- Brief
Please report each line of the data below that contains "accomplish".
Listed entries Start Marker
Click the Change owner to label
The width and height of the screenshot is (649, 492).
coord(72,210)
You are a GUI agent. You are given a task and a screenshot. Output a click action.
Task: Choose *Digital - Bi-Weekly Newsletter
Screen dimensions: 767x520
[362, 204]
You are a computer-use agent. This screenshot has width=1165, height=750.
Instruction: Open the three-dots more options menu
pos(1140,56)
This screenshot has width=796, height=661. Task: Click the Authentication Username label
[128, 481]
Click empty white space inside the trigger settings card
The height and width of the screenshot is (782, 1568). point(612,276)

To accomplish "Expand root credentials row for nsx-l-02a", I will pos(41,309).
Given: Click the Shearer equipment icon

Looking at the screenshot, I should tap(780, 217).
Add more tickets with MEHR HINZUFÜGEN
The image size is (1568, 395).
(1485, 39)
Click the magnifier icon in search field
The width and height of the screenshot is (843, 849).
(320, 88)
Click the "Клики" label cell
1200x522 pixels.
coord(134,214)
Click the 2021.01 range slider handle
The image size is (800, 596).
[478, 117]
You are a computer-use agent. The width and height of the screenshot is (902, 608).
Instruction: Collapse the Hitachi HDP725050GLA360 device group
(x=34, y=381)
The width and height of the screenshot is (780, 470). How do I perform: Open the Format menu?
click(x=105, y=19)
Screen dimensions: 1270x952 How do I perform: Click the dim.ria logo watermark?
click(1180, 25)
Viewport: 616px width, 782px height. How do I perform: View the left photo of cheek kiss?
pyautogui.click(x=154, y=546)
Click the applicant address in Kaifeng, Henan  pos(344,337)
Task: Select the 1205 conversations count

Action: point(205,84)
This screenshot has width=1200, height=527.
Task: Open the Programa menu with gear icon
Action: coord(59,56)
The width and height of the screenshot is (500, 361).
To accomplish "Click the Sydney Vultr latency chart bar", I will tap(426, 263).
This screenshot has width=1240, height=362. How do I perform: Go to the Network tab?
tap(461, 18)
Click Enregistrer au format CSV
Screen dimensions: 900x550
Listed entries End Marker
- Task result
To accomplish "Expand root credentials row for nsx-l-02a", I will pos(41,309).
To accomplish "Click the Sydney Vultr latency chart bar", I will tap(426, 263).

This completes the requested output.